Page:Fournier - Le Théâtre français au XVIe et au XVIIe siècle, t. 2, Garnier.djvu/449

La bibliothèque libre.
Cette page n’a pas encore été corrigée


SCÈNE DERNIÈRE. Artabaze, Lysandre, Alcidon, Filidan, Amidor, Phalante, Mélisse, Hespérie, Sestiane.

ARTABAZE
.


Hé bien, mes bons amis, vous êtes assemblés :

C'est pour me recevoir : je crois que vous tremblez :

À peine souffrez-vous mes regards effroyables : [1985]

Je veux pour vous parler les rendre supportables :

Car je ne pourrais pas sans cet ajustement,

Avec nul des mortels converser un moment.

LYSANDRE
.


Cette faveur est grande.

ARTABAZE
.


Elle n'est pas commune.

Souffrez donc, mes amis un revers de fortune : [1990]

Vous allez trébucher du faîte du bonheur.

Je vous ai fait, bon homme, espérer un honneur,

Honneur que Jupiter ose à peine prétendre,

De me loger chez vous, et de m'avoir pour gendre.

Je viens vous avertir que c'est mon passe-temps [1995]
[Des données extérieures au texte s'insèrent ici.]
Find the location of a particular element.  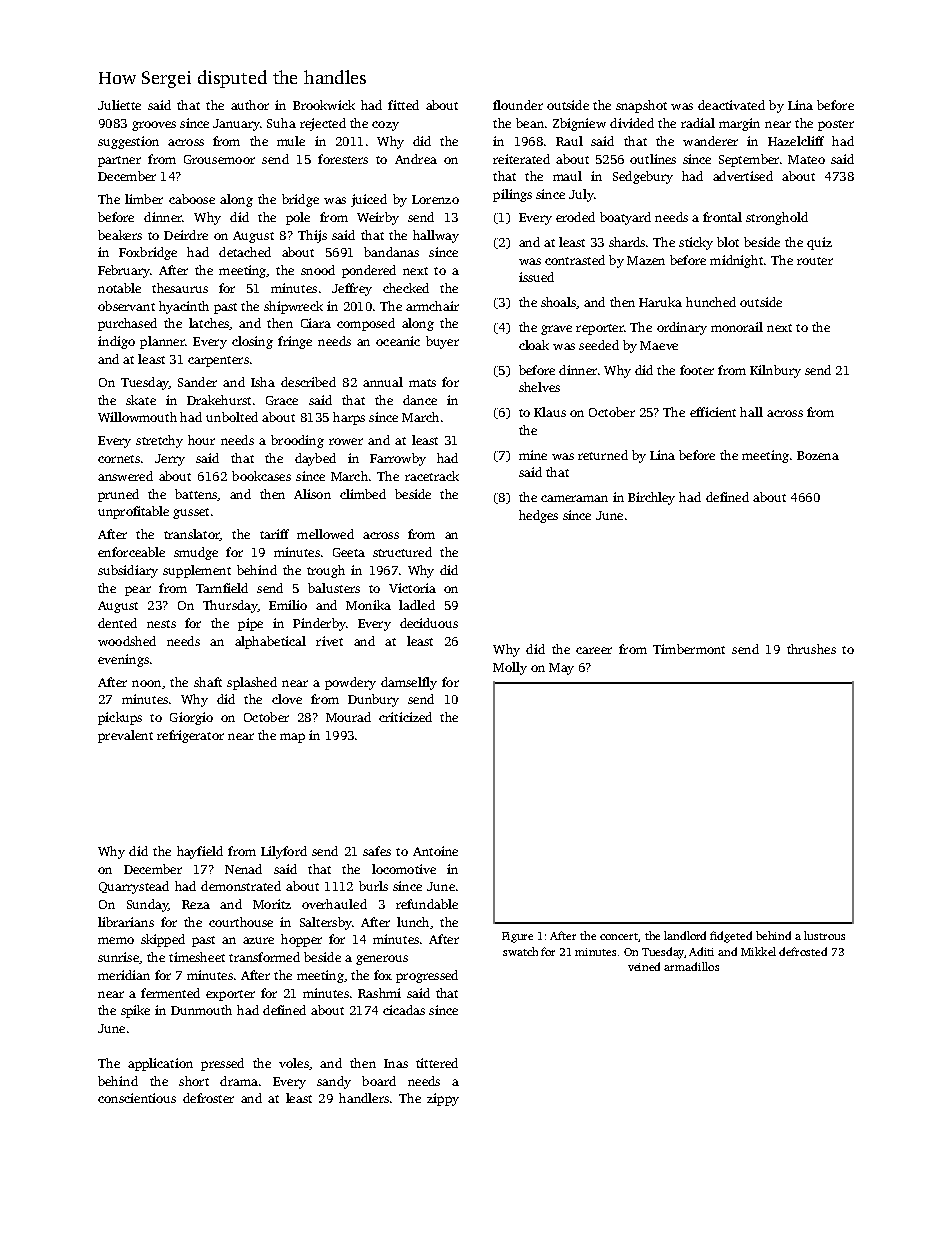

Weirby is located at coordinates (378, 218).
De rendre quelquefois des pères bien contents,

Leur faisant concevoir cette haute espérance.

Mais j'ai pitié de vous, et de votre innocence.
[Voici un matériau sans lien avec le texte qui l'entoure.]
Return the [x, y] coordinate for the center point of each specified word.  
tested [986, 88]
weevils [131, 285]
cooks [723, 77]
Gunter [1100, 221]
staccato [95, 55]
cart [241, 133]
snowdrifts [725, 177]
Sans vous faire languir dans l'espoir d'être heureux,

De vos filles jamais je ne fus amoureux : [2000]

Bon homme, supportez cette douleur extrême,

Car je suis seulement amoureux de moi-même.

LYSANDRE
.


Tant s'en faut, grand Guerrier, si vous êtes content,

Je n'en vois point ici qui ne le soit autant.

Doncques peu d'entre vous veulent du mariage : [2005]

Vous n'êtes pas si fous, car fol est qui s'engage.

Voilà donc, Alcidon, votre esprit déchargé,

Puisqu'au lieu de se plaindre on vous donne congé.

Votre cœur est-il gai, mes parentes jolies ?

Enfants, jouissez tous de vos douces folies ; [2010]

Ne changez point d'humeur : plus heureux mille fois

Que les sages du temps, les Princes ni les Rois.

Que l'une aime toujours son vaillant Alexandre.